#### Estratto
Fiume. Traffico migranti: sgominata una gang

Criminalità organizzata. L’USKOK ha sporto denuncia contro otto passeur. Tre persone in stato di fermo preventivo

Foto: Pixsell

Dopo un’inchiesta della Criminalpol fiumana durata mesi, che ha portato all’arresto di otto persone, l’Ufficio per la lotta alla corruzione e alla criminalità organizzata (USKOK), a interrogatorio concluso, ha disposto ieri un mese di fermo preventivo nei confronti del 30.enne Luka Kolić, del 44.enne Dario Bubalo e del 36.enne Valentino Živković, tutti con residenza dichiarata a Fiume, concedendo la libertà vigilata al resto del gruppo. Gli otto sono sospettati di criminalità organizzata, più precisamente di aver messo in pieni un gruppo criminale volto a favorire il movimento illecito di migranti sul territorio croato e la loro entrata in altri Paesi dell’Unione europea, alla ricerca di migliori condizioni di vita. L’organizzazione avrebbe agito nel periodo compreso tra il 30 luglio 2018 e il 4 settembre 2020, appunto fino al giorno in cui è stata sgominata dagli inquirenti, favorendo l’attraversamento illecito del confine di Stato di almeno 129 migranti. I contatti sarebbero avvenuti ai valichi tra Croazia e Slovenia e Croazia e Bosnia ed Erzegovina, con fine ultimo lo Spazio Schengen. In poco più di due anni l’attività illecita avrebbe fruttato agli otto un guadagno pari ad almeno 2.200.000,00 di kune (circa 300mila euro). Ogni singolo servizio costava, infatti, sui 2mila euro.
########
#### Sezione dati
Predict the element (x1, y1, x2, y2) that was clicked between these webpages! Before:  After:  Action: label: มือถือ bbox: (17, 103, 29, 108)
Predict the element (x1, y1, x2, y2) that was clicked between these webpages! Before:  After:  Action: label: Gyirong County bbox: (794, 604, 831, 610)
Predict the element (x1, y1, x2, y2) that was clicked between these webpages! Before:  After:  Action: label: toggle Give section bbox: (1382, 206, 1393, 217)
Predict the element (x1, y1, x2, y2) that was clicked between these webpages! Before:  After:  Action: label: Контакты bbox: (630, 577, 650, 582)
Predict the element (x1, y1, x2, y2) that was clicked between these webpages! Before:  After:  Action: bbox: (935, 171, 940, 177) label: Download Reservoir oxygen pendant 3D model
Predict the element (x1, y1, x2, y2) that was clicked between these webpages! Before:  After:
########
*Attività richiesta 1*:
In base all'articolo sulla gang di passeur a Fiume, risponda alle seguenti domande:
(a) Quale ufficio ha disposto il fermo preventivo di un mese?
(b) Quanti migranti, come minimo, avrebbero attraversato illecitamente il confine di Stato grazie all'organizzazione?
(c) Quanto costava ogni singolo servizio?
*Attività richiesta 2*:
Fornisca la prosecuzione dell'articolo sulla gang di passeur a Fiume, cominciando subito dopo l'ultima frase riportata.

*Spazio risposta 1*:
(a) L'Ufficio per la lotta alla corruzione e alla criminalità organizzata (USKOK).
(b) Almeno 129 migranti.
(c) Circa 2mila euro.

*Spazio risposta 2*:
Modus operandi
Secondo una prima ricostruzione dei fatti, i migranti venivano prelevati dal gruppo ai suddetti valichi di confine, trasferiti sul territorio della Regione litoraneo-montana, per lo più nel circondario di Buccari, sistemati per qualche giorno in determinate strutture e quindi fatti ripartire con l’aiuto di “passeur” verso altri Paesi dell’Ue.